Timmerie has heard for years that osteoporosis impacts many, and that about half of adults over 50 have some sort of bone mass loss. But now she’s hearing from young millennials who have been told the same thing. Why is it happening earlier and earlier?
Personal trainer and author of The Resistance Training Revolution, Sal Di Stefano points first to something simple: muscle weakness. “Barring severe nutrient deficiencies … what you have is essentially weakness, weak bodies,” he says. If you don’t challenge your muscles, your bones will become weak too. “Strong muscles, strong bones, weak muscles, weak bones.”

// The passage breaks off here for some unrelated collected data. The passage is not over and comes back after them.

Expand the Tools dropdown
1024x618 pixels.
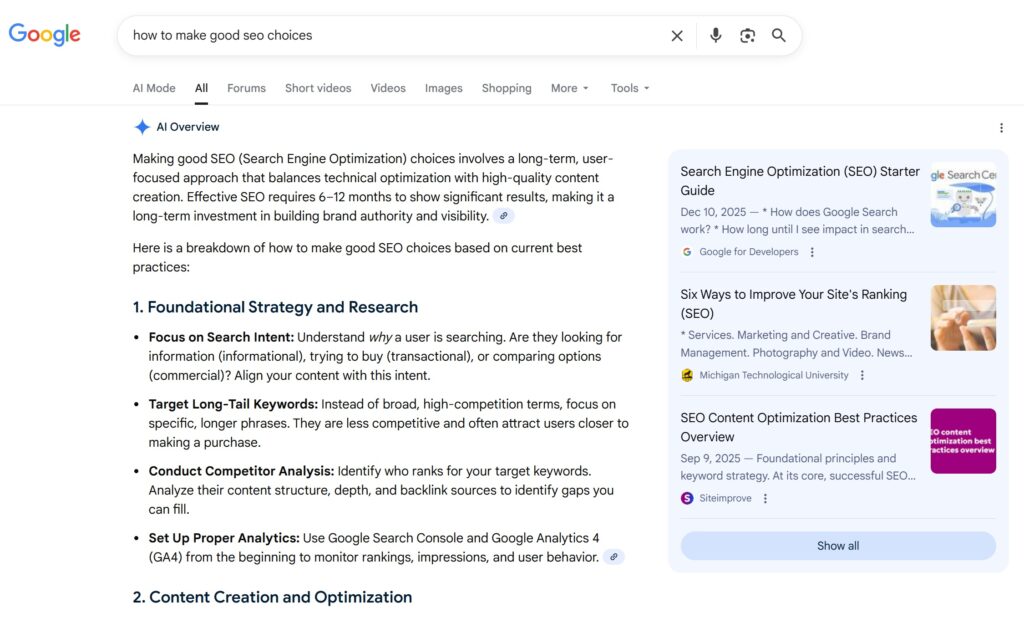pyautogui.click(x=630, y=88)
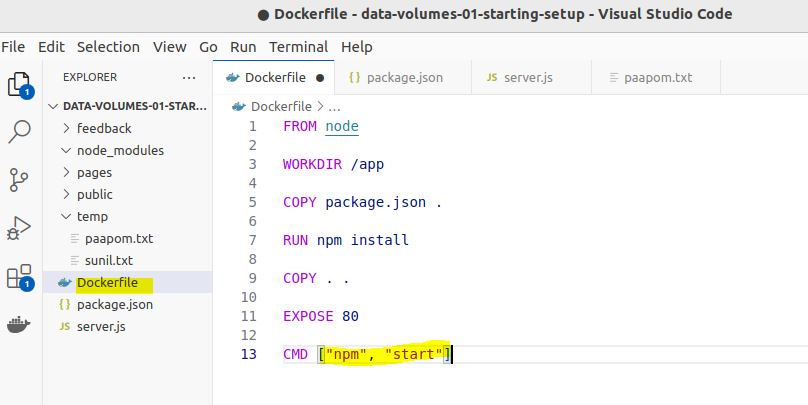Select sunil.txt in the explorer
This screenshot has height=405, width=808.
[108, 260]
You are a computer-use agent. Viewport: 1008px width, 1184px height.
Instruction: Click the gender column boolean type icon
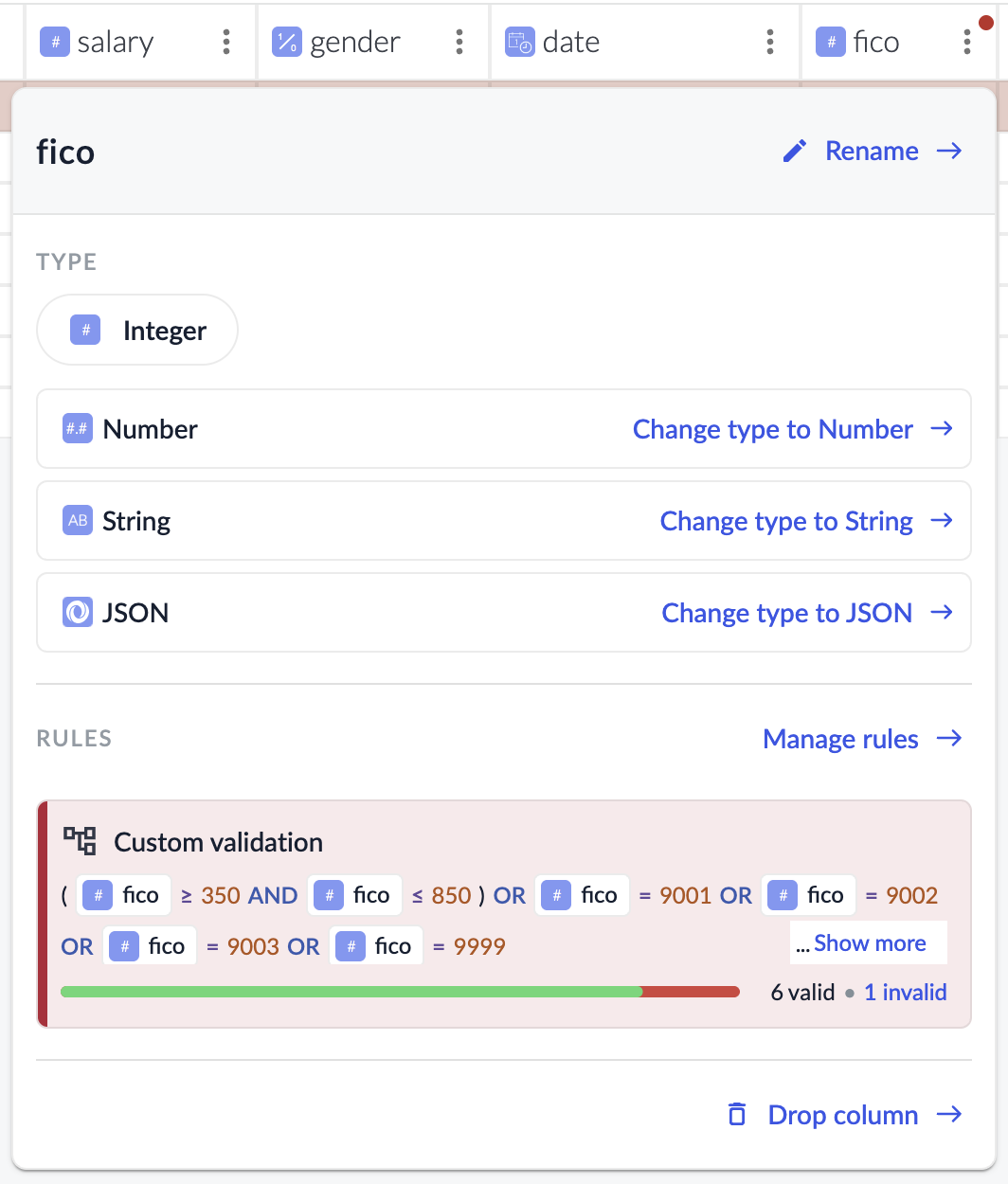[x=286, y=42]
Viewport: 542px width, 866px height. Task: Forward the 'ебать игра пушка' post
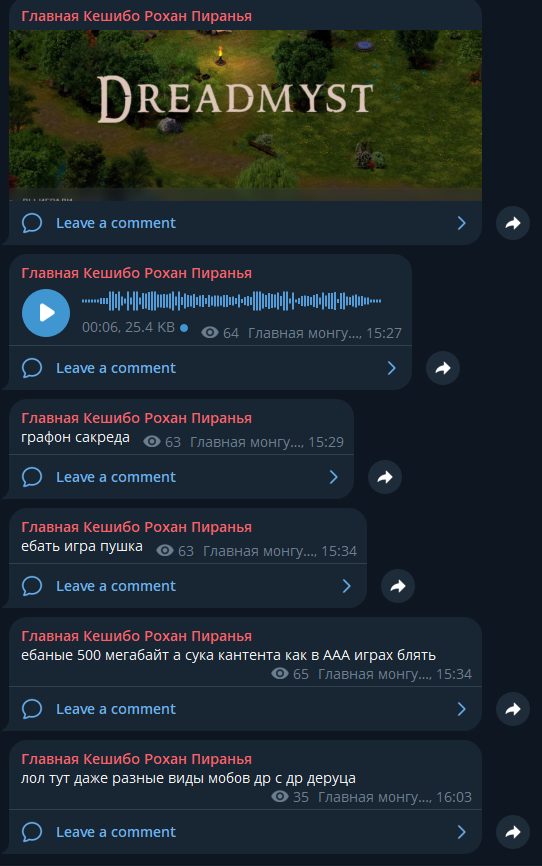click(398, 586)
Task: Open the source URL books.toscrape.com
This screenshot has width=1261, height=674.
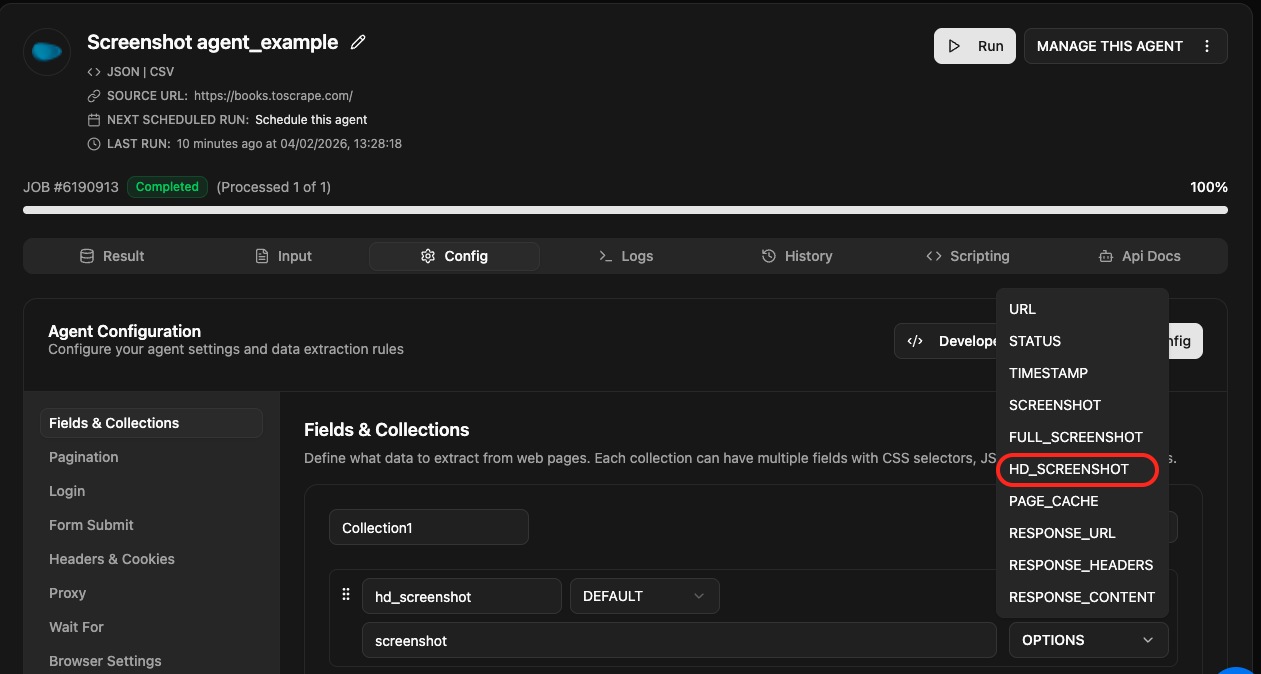Action: pos(273,96)
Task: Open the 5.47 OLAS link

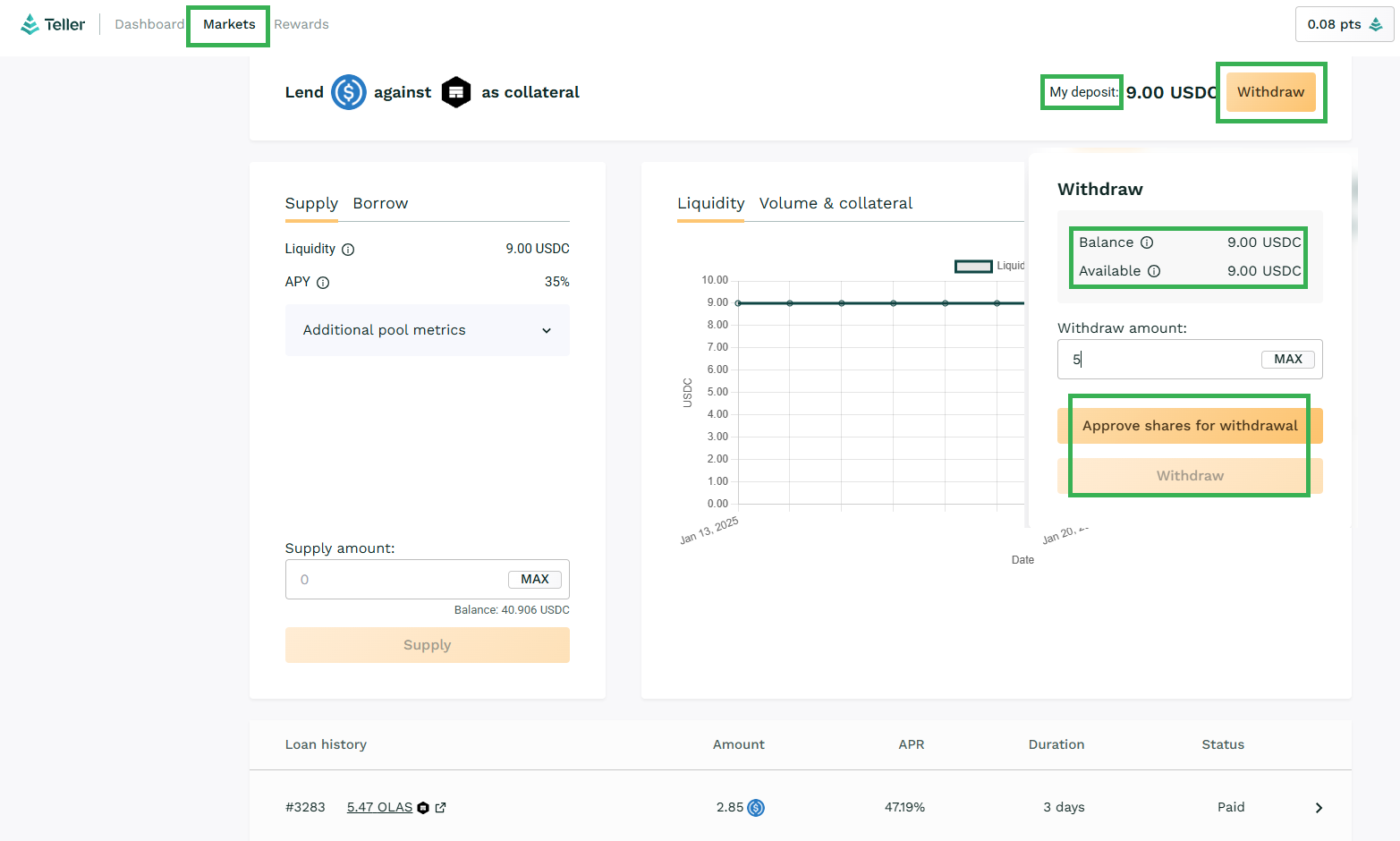Action: (x=379, y=807)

That’s why he says strength training matters. “Nothing is more effective than strength training for strengthening bone,” Sal explains, because “whatever strengthens muscle will strengthen bone.”
But he also warns that some “fitness fanatics” still develop osteopenia. The reason isn’t that they exercise too little. It’s that they essentially starve themselves by under-eating while following a lifting regimen. “You need to do both. You need to strength train and don’t starve yourself.”
And the bar for strength training is lower than many think. Sal says once a week is plenty—“about 30 minutes”—and he notes that preventing the muscle and bone loss after age 35 can take as little as once every two weeks. He ties this to another trend: “Grip strength … is the proxy for overall body strength,” and he says many college-aged males today have the grip strength of a 60-year-old in 1984.
Sal ended on a hopeful note: healthy bone density isn’t inevitable with age. It’s trainable. Stick to a workout regimen that emphasizes strength training, and don't starve yourself!